Unknown-1724
Attorney General of New York, 1710-1712
May Bickley was born in England and is believed to have been well educated and admitted to practice as a solicitor. He arrived in New York around the year 1701 and was admitted to the New York bar on October 7, 1701. He soon had a thriving practice with many matters before the Supreme Court and the Court of Chancery.
Upon the death of Attorney General Sampson Shelton Broughton, Bickley was appointed Attorney General of the Province by the Governor, Lord Cornbury. The Board of Trade in London appointed John Rayner to the post, but when Rayner returned to England a year later, the Governor again commissioned Bickley as Attorney General. Bickley also served as Recorder of the City of New York and Advocate General of the Court of Vice-Admiralty.
May Bickley, as Attorney General, was prosecutor in the alleged “Negro Plot of 1712.” Of the 28 people tried without a jury in New York City Hall, 21 were sentenced to barbaric deaths — 20 were burned to death, some were hung in chains to starve to death and one was executed on a breaking wheel. The severity of punishments indicates the white population’s fear and suspicion of blacks, the same fear underlying the hysteria that led to the New York Slave Insurrection of 1741. Bickley was replaced as Attorney General on June 10, 1712.

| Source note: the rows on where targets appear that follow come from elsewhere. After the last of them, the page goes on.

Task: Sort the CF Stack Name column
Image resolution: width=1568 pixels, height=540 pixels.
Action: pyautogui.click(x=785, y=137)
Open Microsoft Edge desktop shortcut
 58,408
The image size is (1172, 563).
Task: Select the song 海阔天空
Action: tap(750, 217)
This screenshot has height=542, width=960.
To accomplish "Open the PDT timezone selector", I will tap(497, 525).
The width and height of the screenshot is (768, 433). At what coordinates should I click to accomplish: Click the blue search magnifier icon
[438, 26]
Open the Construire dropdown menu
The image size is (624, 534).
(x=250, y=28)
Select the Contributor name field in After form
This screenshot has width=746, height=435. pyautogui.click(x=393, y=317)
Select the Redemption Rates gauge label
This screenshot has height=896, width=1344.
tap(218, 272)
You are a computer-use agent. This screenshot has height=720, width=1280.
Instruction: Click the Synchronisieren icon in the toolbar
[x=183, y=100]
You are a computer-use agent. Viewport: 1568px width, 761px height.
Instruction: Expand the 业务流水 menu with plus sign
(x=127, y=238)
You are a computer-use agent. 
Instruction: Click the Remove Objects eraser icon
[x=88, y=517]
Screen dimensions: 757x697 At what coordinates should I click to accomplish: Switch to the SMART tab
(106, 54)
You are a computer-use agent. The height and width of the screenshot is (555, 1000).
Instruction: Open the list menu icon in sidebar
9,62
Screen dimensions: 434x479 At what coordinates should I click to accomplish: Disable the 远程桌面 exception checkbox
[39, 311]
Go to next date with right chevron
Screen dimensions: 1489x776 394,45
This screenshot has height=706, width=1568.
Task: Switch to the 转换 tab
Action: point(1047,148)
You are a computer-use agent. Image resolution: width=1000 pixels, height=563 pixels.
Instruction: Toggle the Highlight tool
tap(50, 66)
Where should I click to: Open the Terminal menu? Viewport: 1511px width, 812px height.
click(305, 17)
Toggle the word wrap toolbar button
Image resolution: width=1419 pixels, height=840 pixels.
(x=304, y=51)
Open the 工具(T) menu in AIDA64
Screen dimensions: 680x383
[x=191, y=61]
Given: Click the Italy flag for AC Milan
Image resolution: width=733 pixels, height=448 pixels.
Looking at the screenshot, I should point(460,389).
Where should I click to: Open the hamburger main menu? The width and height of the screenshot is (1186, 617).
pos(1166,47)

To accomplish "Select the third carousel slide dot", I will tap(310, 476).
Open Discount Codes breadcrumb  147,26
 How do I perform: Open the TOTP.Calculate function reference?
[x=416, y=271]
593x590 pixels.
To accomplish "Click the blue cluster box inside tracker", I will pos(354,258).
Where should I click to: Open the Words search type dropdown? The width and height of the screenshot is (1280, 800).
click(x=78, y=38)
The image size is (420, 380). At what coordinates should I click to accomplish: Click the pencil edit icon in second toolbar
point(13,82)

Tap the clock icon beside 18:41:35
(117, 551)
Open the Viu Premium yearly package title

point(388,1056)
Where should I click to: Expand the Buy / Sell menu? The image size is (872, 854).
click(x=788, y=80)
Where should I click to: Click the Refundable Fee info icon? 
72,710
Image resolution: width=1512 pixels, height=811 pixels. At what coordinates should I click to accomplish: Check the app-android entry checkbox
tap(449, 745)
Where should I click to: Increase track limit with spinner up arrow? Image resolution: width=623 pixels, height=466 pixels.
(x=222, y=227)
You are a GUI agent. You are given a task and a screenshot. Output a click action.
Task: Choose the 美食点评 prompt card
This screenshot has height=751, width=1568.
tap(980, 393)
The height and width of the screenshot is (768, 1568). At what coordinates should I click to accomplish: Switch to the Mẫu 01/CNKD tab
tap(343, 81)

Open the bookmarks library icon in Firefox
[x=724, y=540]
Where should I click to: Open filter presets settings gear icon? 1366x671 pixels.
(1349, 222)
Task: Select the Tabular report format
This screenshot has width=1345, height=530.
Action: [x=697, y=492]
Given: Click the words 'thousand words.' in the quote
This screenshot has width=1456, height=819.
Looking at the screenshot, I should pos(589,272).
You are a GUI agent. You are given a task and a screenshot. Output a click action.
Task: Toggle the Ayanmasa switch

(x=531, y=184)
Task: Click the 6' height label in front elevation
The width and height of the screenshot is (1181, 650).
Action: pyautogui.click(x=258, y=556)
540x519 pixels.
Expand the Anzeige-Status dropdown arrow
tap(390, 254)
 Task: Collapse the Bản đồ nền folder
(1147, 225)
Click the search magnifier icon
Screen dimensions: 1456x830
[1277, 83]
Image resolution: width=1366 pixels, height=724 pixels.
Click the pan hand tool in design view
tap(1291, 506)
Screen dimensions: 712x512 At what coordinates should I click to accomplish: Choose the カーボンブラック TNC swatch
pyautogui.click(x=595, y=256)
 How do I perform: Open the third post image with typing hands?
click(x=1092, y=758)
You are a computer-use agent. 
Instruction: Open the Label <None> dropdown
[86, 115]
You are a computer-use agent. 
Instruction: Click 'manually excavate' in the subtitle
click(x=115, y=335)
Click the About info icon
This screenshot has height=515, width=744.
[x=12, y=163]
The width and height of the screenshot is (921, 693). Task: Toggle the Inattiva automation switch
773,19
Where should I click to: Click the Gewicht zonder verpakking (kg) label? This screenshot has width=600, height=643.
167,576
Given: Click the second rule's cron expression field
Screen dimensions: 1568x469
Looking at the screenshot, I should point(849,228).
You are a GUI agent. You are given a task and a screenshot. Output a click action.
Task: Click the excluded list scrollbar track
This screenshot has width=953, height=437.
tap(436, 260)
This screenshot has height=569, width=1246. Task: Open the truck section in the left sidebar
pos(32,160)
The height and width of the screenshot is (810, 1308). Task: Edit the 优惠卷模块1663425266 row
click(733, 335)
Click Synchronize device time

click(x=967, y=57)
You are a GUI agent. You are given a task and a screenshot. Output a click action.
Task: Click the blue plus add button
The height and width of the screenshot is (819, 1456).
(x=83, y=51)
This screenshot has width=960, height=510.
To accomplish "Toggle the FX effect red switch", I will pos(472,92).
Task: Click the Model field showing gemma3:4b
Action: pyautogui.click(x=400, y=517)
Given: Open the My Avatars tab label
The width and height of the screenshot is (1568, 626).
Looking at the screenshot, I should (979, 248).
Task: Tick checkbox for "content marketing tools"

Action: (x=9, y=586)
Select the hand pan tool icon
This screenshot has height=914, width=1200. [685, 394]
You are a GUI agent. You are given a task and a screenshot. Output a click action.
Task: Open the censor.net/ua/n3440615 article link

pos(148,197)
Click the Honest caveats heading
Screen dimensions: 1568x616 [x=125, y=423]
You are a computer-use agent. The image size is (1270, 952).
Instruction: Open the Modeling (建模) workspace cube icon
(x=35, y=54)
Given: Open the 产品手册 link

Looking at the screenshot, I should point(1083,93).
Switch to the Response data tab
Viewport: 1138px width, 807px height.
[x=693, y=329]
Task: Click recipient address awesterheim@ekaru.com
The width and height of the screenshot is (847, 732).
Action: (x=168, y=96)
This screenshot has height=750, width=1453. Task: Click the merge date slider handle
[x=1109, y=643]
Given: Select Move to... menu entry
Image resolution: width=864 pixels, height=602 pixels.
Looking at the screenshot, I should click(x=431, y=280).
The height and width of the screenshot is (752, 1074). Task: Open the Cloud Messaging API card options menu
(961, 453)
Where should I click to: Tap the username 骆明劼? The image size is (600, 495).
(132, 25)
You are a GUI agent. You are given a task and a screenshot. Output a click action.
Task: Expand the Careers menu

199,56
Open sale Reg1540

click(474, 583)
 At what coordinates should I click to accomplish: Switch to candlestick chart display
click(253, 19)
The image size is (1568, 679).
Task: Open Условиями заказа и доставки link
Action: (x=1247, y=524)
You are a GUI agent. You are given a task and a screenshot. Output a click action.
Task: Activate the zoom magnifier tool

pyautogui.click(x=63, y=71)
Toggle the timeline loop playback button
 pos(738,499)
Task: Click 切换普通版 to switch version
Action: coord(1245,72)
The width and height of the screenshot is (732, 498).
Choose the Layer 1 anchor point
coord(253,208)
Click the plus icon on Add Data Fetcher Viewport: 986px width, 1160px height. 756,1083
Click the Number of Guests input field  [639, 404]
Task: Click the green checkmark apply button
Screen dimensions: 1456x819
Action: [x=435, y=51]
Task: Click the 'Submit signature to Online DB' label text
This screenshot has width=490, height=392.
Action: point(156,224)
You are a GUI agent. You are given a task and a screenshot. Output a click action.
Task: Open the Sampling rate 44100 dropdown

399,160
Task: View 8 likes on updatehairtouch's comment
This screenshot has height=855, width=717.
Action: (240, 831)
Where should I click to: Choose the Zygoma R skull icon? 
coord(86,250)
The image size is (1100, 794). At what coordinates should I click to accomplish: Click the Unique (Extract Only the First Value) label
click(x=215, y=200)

Bickley also served as a judge of the Court of General Sessions in New York City and in 1709 was one of the founding members of the New York Bar Association.
May Bickley died at his home in the Bowery on April 2, 1724.
Sources
Paul Mahlon Hamlin, Charles Edwin Baker. Supreme Court of Judicature of the Province of New York, 1691-1704 (1959)
Thomas J. Davis. A Rumor of Revolt: The “Great Negro Plot” in Colonial New York (1990).